I'm currently reviewing some probability materials. I wish to show that the cumulant generating function of a random variable $X$ is lower semicontinuous. That is, for any $t_0$, given a sequence $t_n\rightarrow t_0$,
$\text{liminf } log(M_X(t_n)) \geq log(M_X(t_0))$
where $M_X(t)$ is the moment generating function of $X$.
I can show that the CGF is convex. I figured I may need to use Jensen inequality and conclude the proof somehow with Fatou's lemma but to no avail. Any help or comment is greatly appreciated.
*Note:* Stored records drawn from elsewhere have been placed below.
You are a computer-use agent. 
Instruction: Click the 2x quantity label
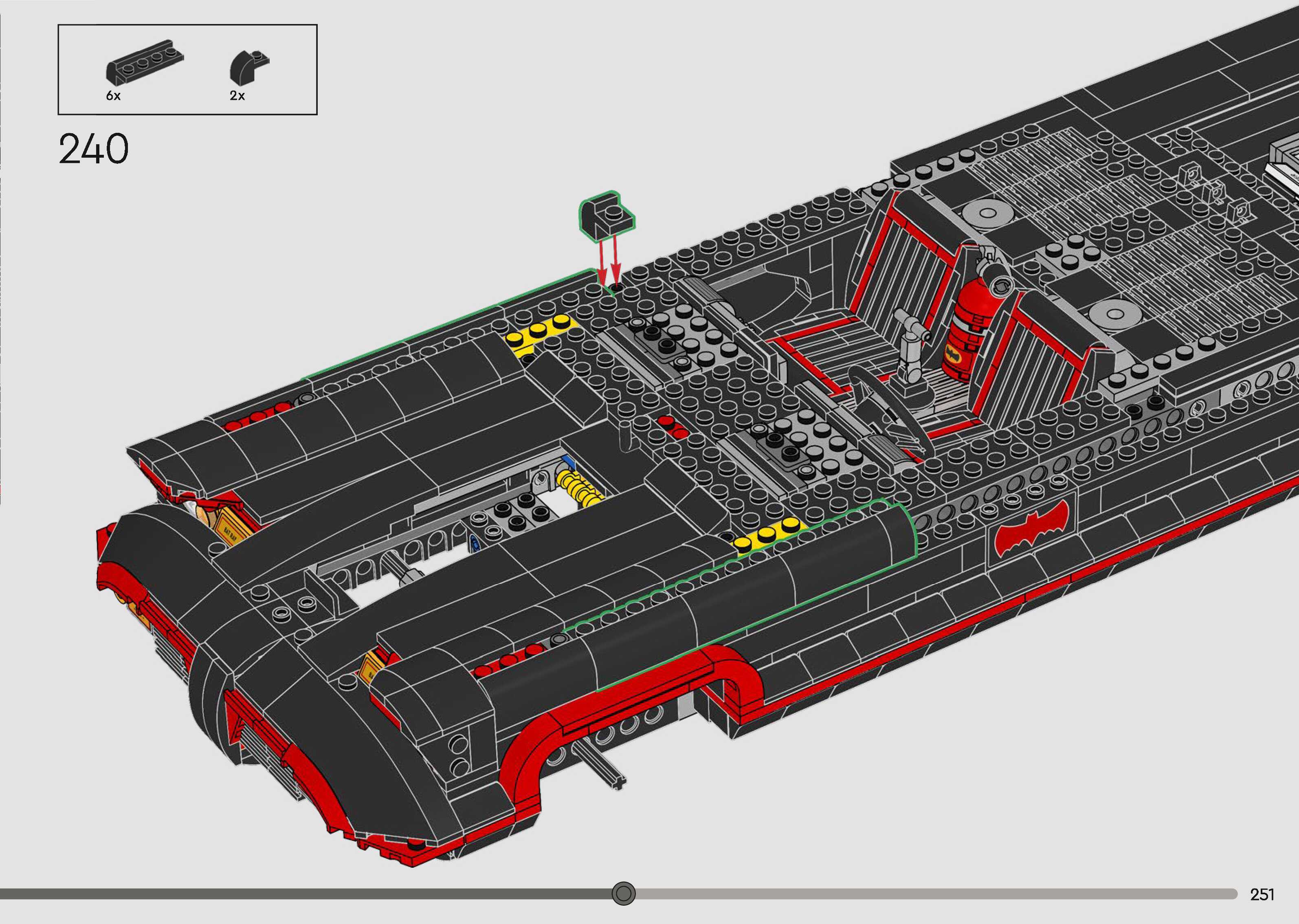(237, 96)
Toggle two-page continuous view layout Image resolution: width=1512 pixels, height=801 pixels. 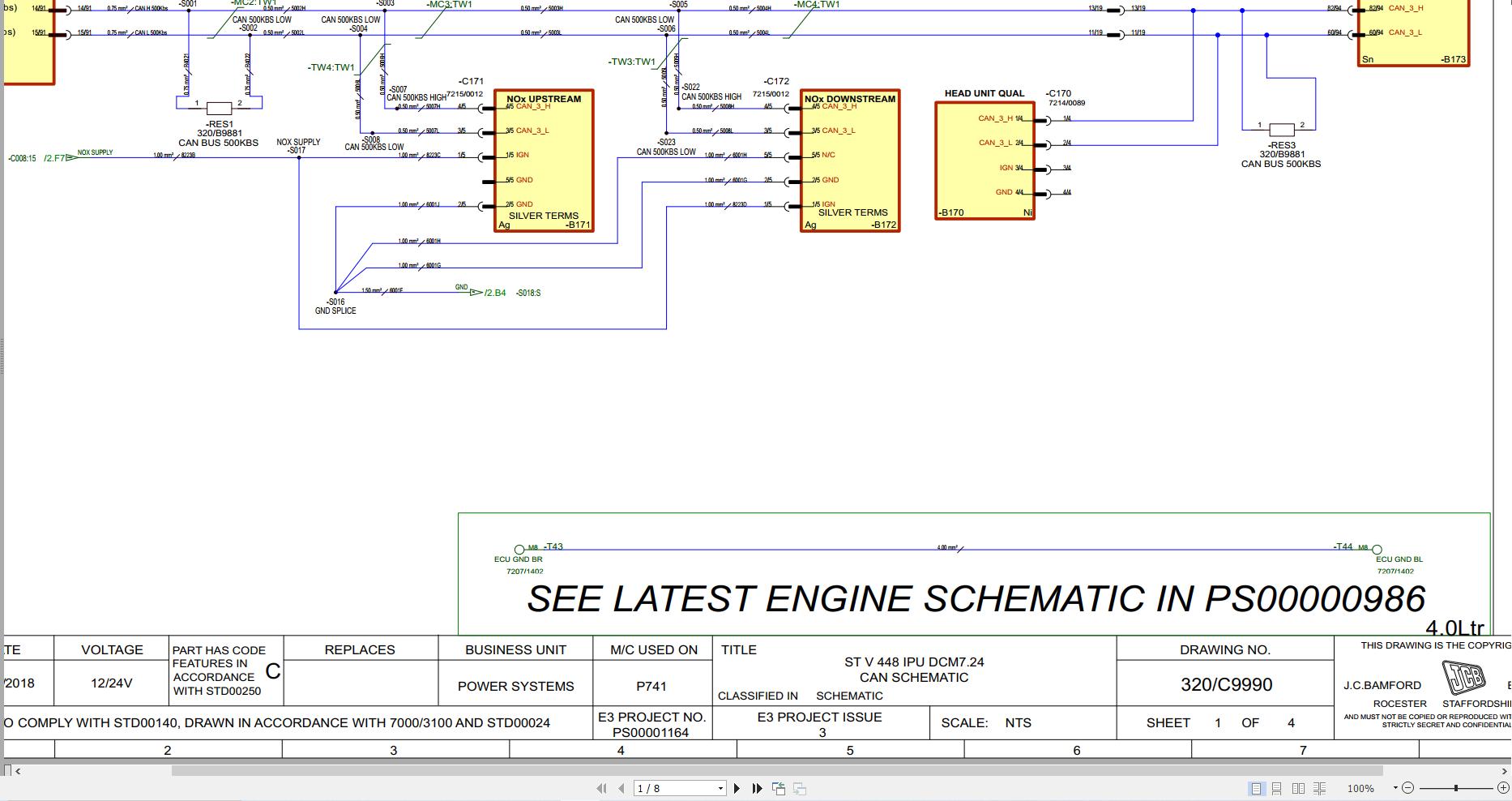(1321, 787)
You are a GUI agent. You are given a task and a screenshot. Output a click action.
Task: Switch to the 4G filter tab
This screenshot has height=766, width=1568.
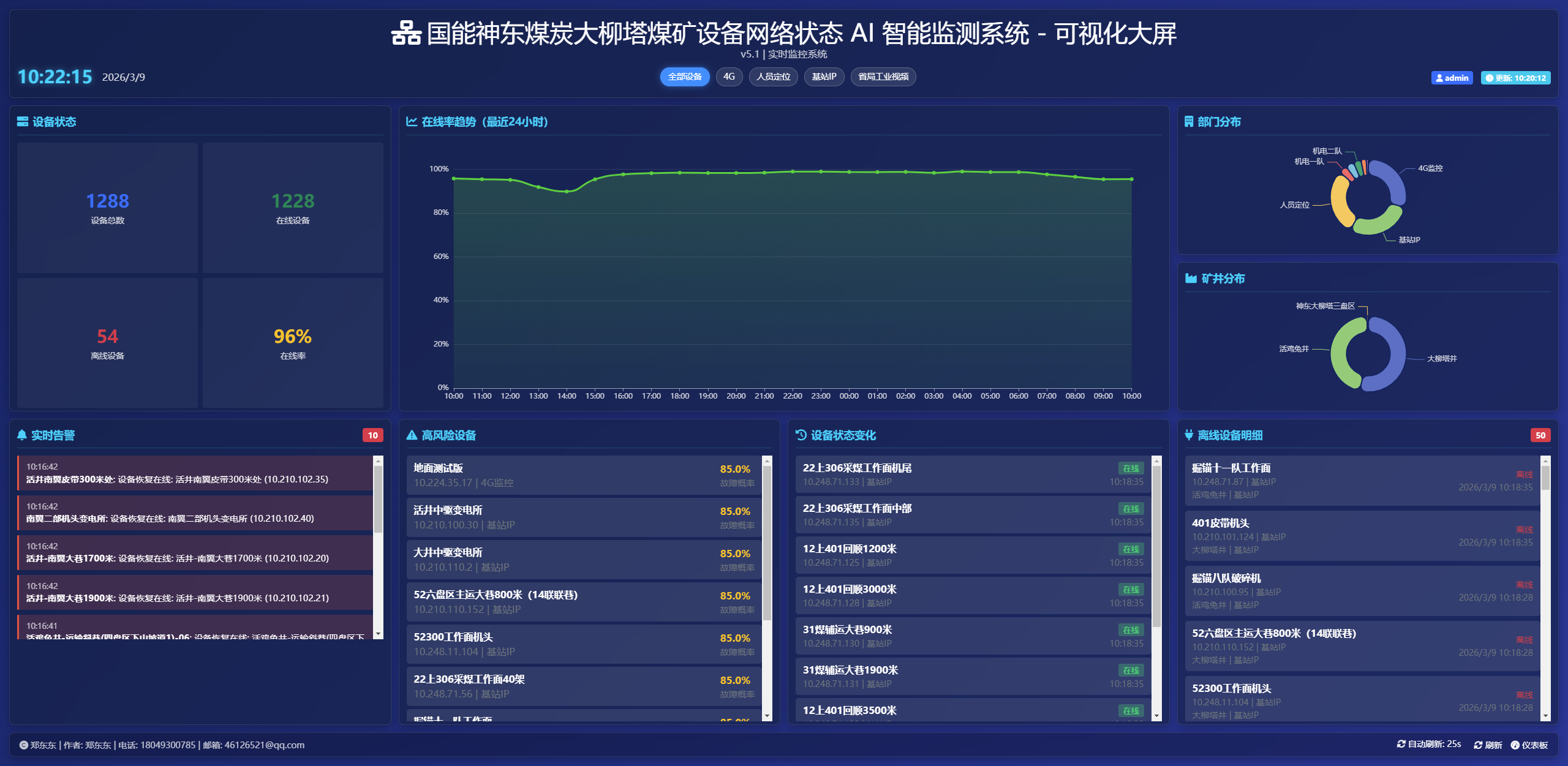coord(729,77)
Let $\Lambda$ denote the cumulant-generating function. In fact we have that $\Lambda$ is differentiable in the interior of its effective domain $\mathcal D_\Lambda:=\{u\in\mathbb R:\Lambda(u)<\infty\}$, with derivative $$ \Lambda'(\theta) = \frac{\mathbb E[Xe^{\theta X}]}{e^{\Lambda(\theta)}}. $$ By Hölder's inequality, $$\mathbb E\left[e^{(\alpha\theta_1+(1-\alpha)\theta_2)X}\right] = \mathbb E\left[(e^{\theta_1 X})^\alpha(e^{\theta_2 X})^{1-\alpha} \right]\leqslant \left(\mathbb E\left[e^{\theta_1 X} \right]\right)^\alpha \left(E\left[e^{\theta_2 X} \right]\right)^{1-\alpha},\quad \alpha\in[0,1]. $$ Taking logarithms, we have $$ \log\left(\mathbb E\left[e^{(\alpha\theta_1+(1-\alpha)\theta_2)X}\right]\right) = \Lambda((\alpha\theta_1+(1-\alpha)\theta_2)X) \leqslant \alpha\Lambda(\theta_1X)+(1-\alpha)\Lambda(\theta_2 X), $$ and hence $\Lambda$ is convex. Now fix $t_0\in\mathbb R$ and let $t_n$ be a sequence converging to $t_0$. Then by Fatou's lemma, $$ \mathbb E[e^{t_0 X}]\leqslant\liminf_{n\to\infty}\mathbb E[e^{t_n X}]. $$ Taking logarithms, we have $$ \Lambda(t_0 X)\leqslant\liminf_{n\to\infty}\Lambda(t_n X), $$ which shows that $\Lambda$ is lower semicontinuous.
Now let $\theta$ be such that $\Lambda(\theta)<\infty$. Then $$\lim_{\delta\to 0}\frac1\delta\left(\mathbb E\left[e^{(\theta+\delta)X}\right] -\mathbb E\left[e^{\theta X}\right]\right) = \lim_{\delta\to 0}\mathbb E\left[\frac{e^{(\theta+\delta)X} - e^{\theta X}}\delta \right].$$ Now, $$\lim_{\delta\to0}\frac1\delta \left(e^{(\theta+\delta)X} - e^{\theta X}\right) = Xe^{\theta X}, $$ and $$\frac1\delta \left(e^{(\theta+\delta)X} - e^{\theta X}\right)\leqslant \frac1\varepsilon e^{\theta X}\left(e^{\varepsilon|X|}-1\right)=:Z_\varepsilon $$ for all $\delta\in(-\varepsilon,\varepsilon)$. Since $\theta$ is in the interior of the effective domain of $\Lambda$, we may choose $\varepsilon>0$ such that $\theta+\varepsilon$ and $\theta-\varepsilon$ are in the interior of $\mathcal D_\Lambda$. Hence by the dominated convergence theorem, $$ \lim_{\delta\to0}\mathbb E\left[\frac{e^{(\theta+\delta)X}-e^{\theta X}}{\delta}\right] = \mathbb E[Xe^{\theta X}]. $$ It follows that $\frac{\mathsf d}{\mathsf d\theta}\mathbb E[e^{\theta X}] = \mathbb E[Xe^{\theta X}]$. Since $\Lambda(\theta) = \log\mathbb E[e^{\theta X}]$, by the chain rule we have $$ \Lambda'(\theta) = \frac{\mathbb E[Xe^{\theta X}]}{e^{\Lambda(\theta)}}. $$